Three Norwegians have secured a franchise agreement with BrewDog, establishing BrewDog Bar AS. They will not run the bars themselves, but in McDonald’s style deliver everything. Beer engines, interior design, cash registers .. and beer.

Two of the three investors are involved in newly established 7 Fjell Bryggeri in Bergen, which is rapidly making a reputation for high quality beers. They are distributed nationally by Cask Norway, who also distributes BrewDog along with other acclaimed breweries from around the globe.

I am not in the restaurant industry, and I am no accountant, either, so I cannot give an economic analysis of this venture. Of course BrewDog is a familiar name in Norway, Cask Norway has done a great job, getting their beers on the supermarket and Vinmonopolet shelves in remote outskirts of the land. The market is also ready for trendy beer bars appealing to the younger crowd – there are a number of them already, at least in Oslo.

But on the other hand, there are some extra obstacles around here.

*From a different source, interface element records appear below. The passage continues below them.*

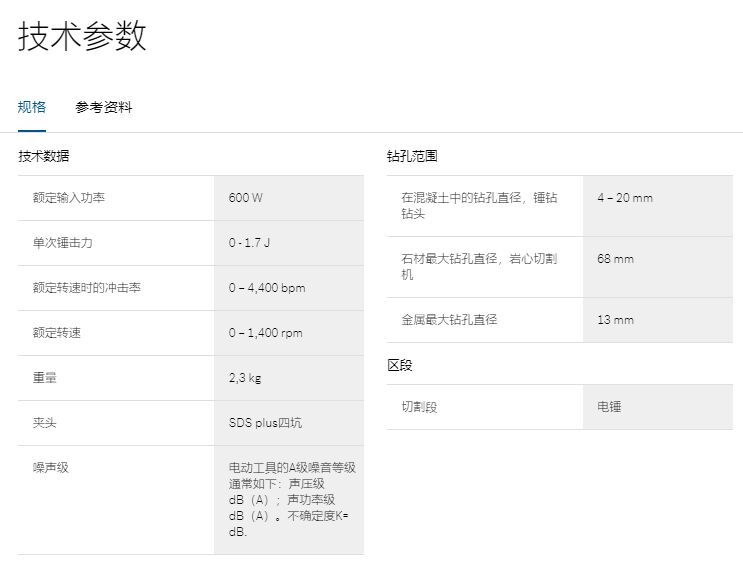
Task: Click the 单次锤击力 row label
Action: (63, 243)
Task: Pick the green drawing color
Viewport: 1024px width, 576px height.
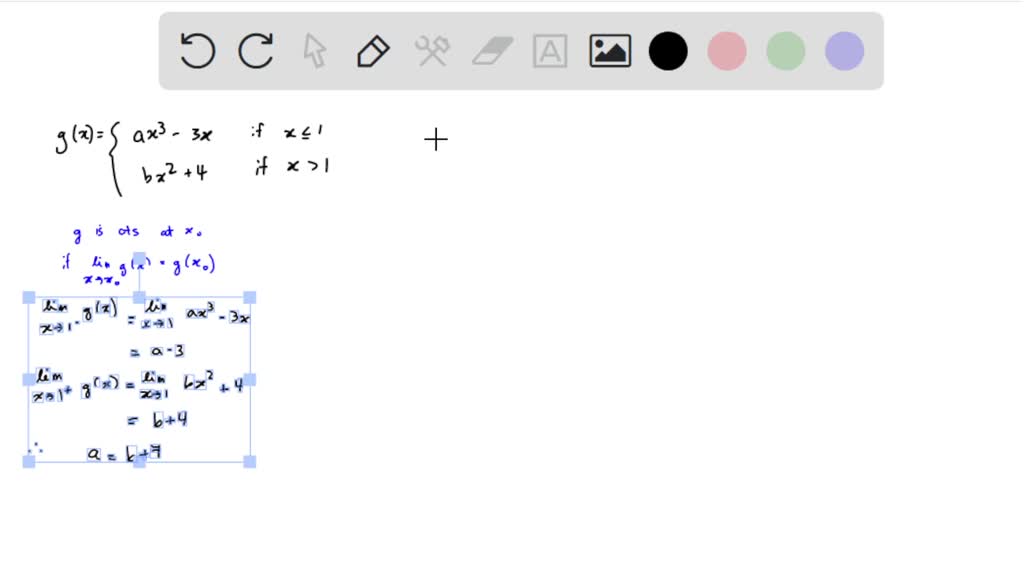Action: (x=784, y=50)
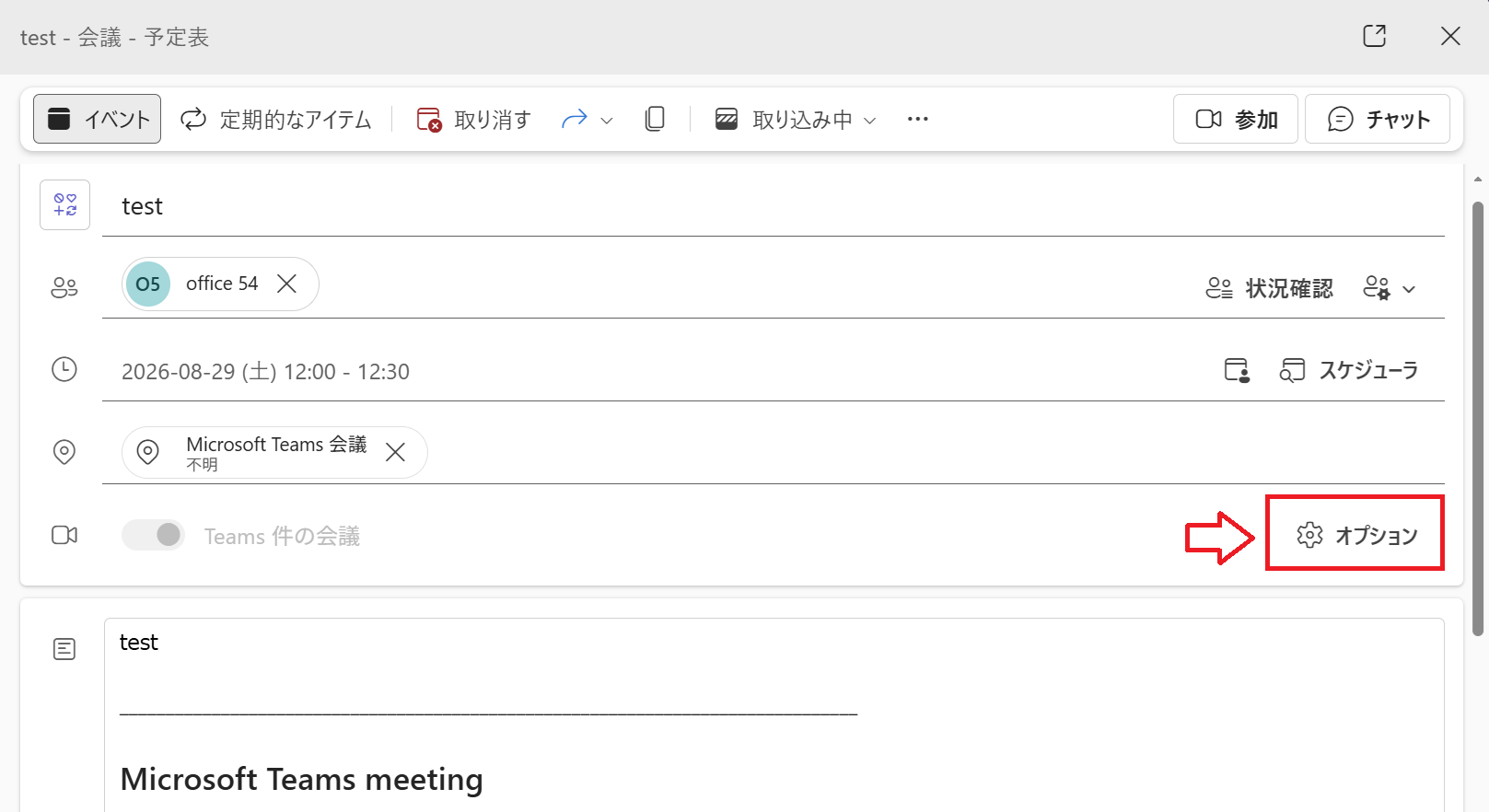Expand the forward options chevron
The width and height of the screenshot is (1489, 812).
tap(606, 121)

  • They cannot name it BrewDog. The rest of the graphic design also has to be toned down to follow the rather draconian Norwegian legislation when it comes to advertising alcoholic beverages. Pump clips seem to be all right, but apart from that they have to limit themselves to a clinical list of the beers on offer. This means that a lot of the promotional effect of using the well established brand name will be lost.
  • The concept of these bars is expensive beer in small glasses, even in markets where beer is cheap compared to Norway. If you add an extra link in the supply chain – the Norwegian franchise holders – and top up with Norwegian taxes and Norwegian wages, the cost of a beer could be astronomical.

They could go for low rent neighbourhoods, playing on the rough, no frills style of their bars. OR they could go for the other end of the market, finding prime spots where the customers don’t worry too much about the prices.

I have followed, with amazement and amusement, the BrewDog penomenon from its early days. I have enjoyed (most of) their beers, and I have praised them on this blog before they became a world famous brand.

I welcome BrewDog Bar to the Norwegian scene. I doubt that their bars (singular or plural) will be my favourite hangouts. But, as I wrote about Mikkeller Stockholm recently, all beer bars or pubs do not need to appeal to all discerning beer drinkers any more. There will be niches for various segments – and we old-timers will have to adjust. What a luxury!